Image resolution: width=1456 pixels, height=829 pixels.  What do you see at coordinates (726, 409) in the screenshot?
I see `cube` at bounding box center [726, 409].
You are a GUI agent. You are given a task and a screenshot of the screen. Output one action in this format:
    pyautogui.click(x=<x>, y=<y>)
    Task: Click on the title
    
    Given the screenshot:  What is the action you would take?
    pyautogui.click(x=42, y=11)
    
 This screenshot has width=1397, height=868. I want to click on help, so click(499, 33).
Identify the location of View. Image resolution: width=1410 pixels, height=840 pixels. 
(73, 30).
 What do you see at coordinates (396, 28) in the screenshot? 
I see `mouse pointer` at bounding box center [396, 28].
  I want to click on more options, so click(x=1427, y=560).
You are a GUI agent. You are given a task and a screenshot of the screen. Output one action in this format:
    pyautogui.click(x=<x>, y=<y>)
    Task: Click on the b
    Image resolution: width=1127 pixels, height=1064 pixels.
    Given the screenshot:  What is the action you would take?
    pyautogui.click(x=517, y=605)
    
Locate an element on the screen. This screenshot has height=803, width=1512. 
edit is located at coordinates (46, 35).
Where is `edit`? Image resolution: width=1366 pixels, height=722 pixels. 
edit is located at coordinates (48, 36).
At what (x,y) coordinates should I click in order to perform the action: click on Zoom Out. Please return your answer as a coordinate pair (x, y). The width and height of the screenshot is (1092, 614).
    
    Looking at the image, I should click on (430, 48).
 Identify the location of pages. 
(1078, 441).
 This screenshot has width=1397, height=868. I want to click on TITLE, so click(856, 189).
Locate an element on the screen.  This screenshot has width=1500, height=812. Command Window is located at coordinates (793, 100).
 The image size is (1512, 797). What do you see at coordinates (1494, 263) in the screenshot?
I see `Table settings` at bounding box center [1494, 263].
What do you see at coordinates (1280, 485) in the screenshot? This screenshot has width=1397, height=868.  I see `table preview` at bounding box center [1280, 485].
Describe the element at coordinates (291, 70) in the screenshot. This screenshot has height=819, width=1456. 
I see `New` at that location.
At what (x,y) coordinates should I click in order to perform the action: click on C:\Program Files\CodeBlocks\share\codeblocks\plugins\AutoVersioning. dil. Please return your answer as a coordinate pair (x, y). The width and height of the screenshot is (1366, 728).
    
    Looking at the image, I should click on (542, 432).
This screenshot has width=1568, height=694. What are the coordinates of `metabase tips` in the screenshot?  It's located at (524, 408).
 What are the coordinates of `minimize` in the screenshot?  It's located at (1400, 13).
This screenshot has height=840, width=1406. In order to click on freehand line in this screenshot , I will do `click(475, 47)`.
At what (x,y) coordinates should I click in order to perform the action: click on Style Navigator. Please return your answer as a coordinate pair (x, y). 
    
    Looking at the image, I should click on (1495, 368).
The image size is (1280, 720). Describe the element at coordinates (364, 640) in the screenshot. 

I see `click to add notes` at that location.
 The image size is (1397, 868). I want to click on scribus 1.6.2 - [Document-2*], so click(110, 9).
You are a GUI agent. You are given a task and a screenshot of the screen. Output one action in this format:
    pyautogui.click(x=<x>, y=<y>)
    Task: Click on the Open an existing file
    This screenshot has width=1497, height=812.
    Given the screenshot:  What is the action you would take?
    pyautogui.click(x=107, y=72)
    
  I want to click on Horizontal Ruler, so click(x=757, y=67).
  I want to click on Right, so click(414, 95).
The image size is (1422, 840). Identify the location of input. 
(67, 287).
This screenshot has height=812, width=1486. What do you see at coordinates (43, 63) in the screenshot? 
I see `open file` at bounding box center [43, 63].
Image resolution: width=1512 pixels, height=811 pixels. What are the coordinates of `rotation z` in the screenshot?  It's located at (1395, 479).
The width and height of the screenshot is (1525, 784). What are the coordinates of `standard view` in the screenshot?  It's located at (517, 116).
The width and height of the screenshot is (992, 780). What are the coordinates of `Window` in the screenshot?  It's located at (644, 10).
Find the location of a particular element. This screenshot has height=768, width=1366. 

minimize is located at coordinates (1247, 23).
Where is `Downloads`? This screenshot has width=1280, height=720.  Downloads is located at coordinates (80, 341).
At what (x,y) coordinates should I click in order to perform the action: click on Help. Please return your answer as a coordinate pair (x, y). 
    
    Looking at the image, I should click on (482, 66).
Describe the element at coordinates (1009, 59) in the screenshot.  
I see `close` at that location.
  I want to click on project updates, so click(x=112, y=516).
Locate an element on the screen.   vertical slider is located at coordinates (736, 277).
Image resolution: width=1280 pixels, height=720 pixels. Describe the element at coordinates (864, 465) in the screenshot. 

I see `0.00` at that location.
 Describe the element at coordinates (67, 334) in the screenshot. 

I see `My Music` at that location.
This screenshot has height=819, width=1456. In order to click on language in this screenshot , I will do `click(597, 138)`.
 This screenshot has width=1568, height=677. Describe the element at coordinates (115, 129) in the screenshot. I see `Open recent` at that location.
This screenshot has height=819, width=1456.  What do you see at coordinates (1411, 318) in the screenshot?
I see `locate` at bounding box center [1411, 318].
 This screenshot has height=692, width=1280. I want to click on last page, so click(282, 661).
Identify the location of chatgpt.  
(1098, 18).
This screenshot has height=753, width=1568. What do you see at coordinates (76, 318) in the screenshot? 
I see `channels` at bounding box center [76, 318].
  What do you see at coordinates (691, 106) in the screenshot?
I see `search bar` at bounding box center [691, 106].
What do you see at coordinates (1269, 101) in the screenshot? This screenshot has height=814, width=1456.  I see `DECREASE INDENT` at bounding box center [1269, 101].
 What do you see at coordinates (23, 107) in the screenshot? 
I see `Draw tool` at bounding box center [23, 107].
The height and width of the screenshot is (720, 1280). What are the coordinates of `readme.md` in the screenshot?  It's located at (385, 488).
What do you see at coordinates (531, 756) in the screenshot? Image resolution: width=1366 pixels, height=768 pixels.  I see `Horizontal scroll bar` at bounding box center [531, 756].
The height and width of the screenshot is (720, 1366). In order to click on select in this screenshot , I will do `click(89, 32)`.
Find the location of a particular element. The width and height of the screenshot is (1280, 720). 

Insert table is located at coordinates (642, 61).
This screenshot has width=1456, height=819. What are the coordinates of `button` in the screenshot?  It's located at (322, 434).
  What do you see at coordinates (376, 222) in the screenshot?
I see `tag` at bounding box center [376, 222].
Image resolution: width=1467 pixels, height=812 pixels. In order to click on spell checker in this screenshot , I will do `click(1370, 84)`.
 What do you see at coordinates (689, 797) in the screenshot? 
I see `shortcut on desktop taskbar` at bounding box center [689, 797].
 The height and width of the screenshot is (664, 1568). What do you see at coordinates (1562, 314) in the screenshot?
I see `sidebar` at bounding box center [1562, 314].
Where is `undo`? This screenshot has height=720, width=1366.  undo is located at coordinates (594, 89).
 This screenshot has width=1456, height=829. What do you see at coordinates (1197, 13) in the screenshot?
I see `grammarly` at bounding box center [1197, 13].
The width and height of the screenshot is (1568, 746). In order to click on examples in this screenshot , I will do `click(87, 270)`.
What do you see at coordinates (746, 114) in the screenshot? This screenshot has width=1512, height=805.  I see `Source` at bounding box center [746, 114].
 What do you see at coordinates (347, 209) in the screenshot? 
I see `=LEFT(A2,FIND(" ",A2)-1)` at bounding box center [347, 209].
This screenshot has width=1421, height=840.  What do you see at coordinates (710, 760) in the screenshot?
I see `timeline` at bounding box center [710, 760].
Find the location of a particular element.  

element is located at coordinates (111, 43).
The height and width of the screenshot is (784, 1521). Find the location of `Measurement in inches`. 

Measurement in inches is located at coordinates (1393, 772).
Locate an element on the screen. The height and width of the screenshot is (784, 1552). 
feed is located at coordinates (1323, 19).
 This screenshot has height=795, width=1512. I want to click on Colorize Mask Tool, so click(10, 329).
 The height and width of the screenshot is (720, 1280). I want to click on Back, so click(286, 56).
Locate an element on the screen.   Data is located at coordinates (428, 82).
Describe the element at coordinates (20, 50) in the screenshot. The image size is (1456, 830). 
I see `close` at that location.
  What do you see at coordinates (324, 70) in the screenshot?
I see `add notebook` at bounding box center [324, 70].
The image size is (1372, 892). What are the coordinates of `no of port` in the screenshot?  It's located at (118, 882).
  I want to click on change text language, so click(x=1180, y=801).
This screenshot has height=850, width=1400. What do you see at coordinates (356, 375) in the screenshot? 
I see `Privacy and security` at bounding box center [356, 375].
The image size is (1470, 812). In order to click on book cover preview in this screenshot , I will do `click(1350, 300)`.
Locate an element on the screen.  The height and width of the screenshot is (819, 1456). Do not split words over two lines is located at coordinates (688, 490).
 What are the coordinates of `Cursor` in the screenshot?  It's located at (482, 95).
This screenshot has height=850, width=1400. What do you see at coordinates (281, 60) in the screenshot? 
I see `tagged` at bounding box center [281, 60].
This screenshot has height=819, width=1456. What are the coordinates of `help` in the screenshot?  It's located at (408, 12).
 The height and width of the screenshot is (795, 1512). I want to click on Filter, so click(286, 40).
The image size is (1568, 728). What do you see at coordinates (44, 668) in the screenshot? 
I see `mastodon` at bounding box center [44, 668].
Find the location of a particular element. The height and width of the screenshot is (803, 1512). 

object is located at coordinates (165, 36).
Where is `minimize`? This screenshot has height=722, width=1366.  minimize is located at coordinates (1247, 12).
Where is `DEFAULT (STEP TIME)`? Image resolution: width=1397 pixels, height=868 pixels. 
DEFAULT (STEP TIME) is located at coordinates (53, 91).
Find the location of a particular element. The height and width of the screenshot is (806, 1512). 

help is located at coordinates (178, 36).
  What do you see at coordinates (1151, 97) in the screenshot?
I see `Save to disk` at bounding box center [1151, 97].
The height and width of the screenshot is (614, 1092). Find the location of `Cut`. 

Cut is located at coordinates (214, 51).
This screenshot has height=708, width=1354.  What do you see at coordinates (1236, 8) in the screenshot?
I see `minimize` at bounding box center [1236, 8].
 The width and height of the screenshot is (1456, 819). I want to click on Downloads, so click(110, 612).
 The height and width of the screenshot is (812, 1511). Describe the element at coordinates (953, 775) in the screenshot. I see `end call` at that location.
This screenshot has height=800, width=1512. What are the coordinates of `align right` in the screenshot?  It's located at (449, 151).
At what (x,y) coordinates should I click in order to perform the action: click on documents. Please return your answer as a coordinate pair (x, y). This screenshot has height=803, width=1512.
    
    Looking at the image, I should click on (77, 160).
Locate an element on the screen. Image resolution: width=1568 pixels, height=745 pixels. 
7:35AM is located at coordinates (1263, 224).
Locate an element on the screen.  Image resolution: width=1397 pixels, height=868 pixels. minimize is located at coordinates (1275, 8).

· · · ·

Can you rewrite the rows from the line containing "This screenshot has height=819, width=1456. In" through the line containing "The height and width of the screenshot is (720, 1280). What", replacing "language" with "font size" and leaving everything else unchanged?

This screenshot has height=819, width=1456. In order to click on font size in this screenshot , I will do `click(597, 138)`.
 This screenshot has width=1568, height=677. Describe the element at coordinates (115, 129) in the screenshot. I see `Open recent` at that location.
This screenshot has height=819, width=1456.  What do you see at coordinates (1411, 318) in the screenshot?
I see `locate` at bounding box center [1411, 318].
 This screenshot has height=692, width=1280. I want to click on last page, so click(282, 661).
Identify the location of chatgpt.  
(1098, 18).
This screenshot has height=753, width=1568. What do you see at coordinates (76, 318) in the screenshot? 
I see `channels` at bounding box center [76, 318].
  What do you see at coordinates (691, 106) in the screenshot?
I see `search bar` at bounding box center [691, 106].
What do you see at coordinates (1269, 101) in the screenshot? This screenshot has height=814, width=1456.  I see `DECREASE INDENT` at bounding box center [1269, 101].
 What do you see at coordinates (23, 107) in the screenshot? 
I see `Draw tool` at bounding box center [23, 107].
The height and width of the screenshot is (720, 1280). What are the coordinates of `readme.md` in the screenshot?  It's located at (385, 488).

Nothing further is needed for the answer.